Farmers are the best at what they do, actively removing carbon from the atmosphere and doing it cheaper than anyone else. How can more people buy into this practice so researchers can quantify agriculture’s role in the carbon cycle into something meaningful?

Carbon catalyst program manager, Russell Booth with Indigo Ag encouraged producers at the annual Kansas Ag Research and Technology Association conference to make the switch to regenerative agriculture for profit incentives in addition to the benefit of running an eco-friendly operation using a carbon credit program.

Russell Booth Indigo Ag

Carbon credits, paid out from corporate partners, incentivize farmers to switch to regenerative ag practices. On the flip side, companies, known as the buyers, are incentivized to spend less on transportation by supporting local. In time, both parties work equally to reduce greenhouse gas emissions.

“This is built to match buyers to growers,” Booth said. “A buyer may want it to come down to location. They don’t want to be trucking grain from the Dakotas all the way over to [their] facility. So maybe they need something a little bit closer because that may directly impact their supply chain and they can say, ‘Hey, we’re actually being a good steward. I’m not emitting as much CO2’ and all that fun stuff that we’d like to talk about in a sustainable space.”

Reducing greenhouse gas emissions is the end goal on both sides of the spectrum. Using the registry-issued carbon credits system through Indigo Ag, farmers can be paid to switch to sustainable farming practices and cover crops to capture carbon in the atmosphere.

“The challenge is it costs money to measure and verify,” Booth said. “Ideally, when we go do this, we want to sample every single field. But that’s where management systems come into play.”

Indigo Ag is working to solve three main challenges the carbon system is facing. The cost to measure and verify carbon conversion, the lack of technology to guide a change to regenerative practices and finding an acceptable financial incentive for improving farming behaviors.

“Farming is here. It’s now. It’s something we’re doing year in and year out. If we can model it, quantify it, verify it and get the growers paid for it. Why not do it?” Booth said. “You’ve got to look at the bigger picture and say, we may not be able to solve all of it, but can it help make an impact?”

Through Indigo’s system, carbon sequestration can be proved to the buyer through soil sampling and documentation of cover crops used. If carbon sequestration cannot be proven, producers aren’t getting paid.

“What we’re learning is when we go to work for these verifiers, buyers want to know if their dollars invested actually made a change,” Booth said.

With higher data collection and monetary gain, accuracy can be improved. So long as data is being provided through a third-party source, buyers can remain confident dollars are going toward their intended farming practices.

“The unbiased approach is something that is a requirement for us to meet,” Booth said. “We can estimate emission reductions and uncertainty and calculate the credits. Our model also gives credit for abatement. What that means is a grower that may have been full tillage and reduced tillage isn’t taking as many passes. If he’s not taking as many passes, he’s not emitting as much and that gives him credit.”

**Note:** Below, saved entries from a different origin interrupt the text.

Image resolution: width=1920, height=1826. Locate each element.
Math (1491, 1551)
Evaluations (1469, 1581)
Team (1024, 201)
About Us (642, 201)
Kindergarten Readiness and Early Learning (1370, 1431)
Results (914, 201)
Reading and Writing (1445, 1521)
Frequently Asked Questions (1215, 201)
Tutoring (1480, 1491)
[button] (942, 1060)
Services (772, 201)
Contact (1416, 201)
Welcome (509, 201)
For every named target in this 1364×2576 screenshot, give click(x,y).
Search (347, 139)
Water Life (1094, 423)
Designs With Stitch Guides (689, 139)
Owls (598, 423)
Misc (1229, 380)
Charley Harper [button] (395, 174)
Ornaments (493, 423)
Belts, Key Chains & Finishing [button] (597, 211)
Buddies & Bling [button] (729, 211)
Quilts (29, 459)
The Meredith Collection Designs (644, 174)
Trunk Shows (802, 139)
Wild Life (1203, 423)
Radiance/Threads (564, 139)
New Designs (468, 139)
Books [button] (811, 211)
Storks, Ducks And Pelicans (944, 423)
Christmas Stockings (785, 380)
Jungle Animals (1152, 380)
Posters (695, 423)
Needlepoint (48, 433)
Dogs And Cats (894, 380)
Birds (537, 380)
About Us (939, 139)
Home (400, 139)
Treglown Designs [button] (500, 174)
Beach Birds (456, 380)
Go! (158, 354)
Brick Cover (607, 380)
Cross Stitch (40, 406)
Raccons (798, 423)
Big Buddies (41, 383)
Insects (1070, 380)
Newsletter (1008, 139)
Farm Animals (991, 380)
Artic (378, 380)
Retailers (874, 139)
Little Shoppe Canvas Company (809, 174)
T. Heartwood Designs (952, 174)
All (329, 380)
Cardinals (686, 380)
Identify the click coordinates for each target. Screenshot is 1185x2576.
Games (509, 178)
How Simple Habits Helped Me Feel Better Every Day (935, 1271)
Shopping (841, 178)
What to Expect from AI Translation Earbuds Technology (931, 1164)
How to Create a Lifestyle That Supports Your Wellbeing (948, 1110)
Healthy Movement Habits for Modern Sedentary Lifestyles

Booth said if farmers can still feel competent with their operation and it puts an extra dollar in their pocket, why not do it? The system improves farm economics for a healthier planet and farming is done a little bit cleaner and greener.

“[We need to] demonstrate that the transition to regenerative practices increases soil organic carbon and nutrient concentrations, identify specific areas where regenerative practices are more profitable and can increase organic carbon and nutrient concentrations in the field,” Booth said. “The value to the grower is to generate increased returns by lowering input costs without incurring losses while improving on resiliency, water stress, pest pressure and time.”

Making the system attractive on more than just a money front is key to long-term success and change within the industry.

“We are making sure we’re putting the growers in a position to succeed with these regenerative practices, and not just saying, ‘Yeah, do it for the money,’” Booth said. “Again, we’ve got to be able to get some of this data back from the grower. The grower agrees on a minimum of three to five years, so they’re able to get us the data we need and transfer it in an acceptable manner.”

The idea is for corporate partners to pay out a premium per bushel on the number of regenerative practices used. Single farm scale can be increased over time for long-lasting carbon sequestration. To see the full program or get involved and learn more, Booth recommends visiting www.indigoag.com/carbon/progress.

“We’re not out there recommending like $80 an acre on cover crops,” Booth said. “We’re actually saying start slow and take this approach and do it slowly and more like $20 to $25 per acre, something like that.”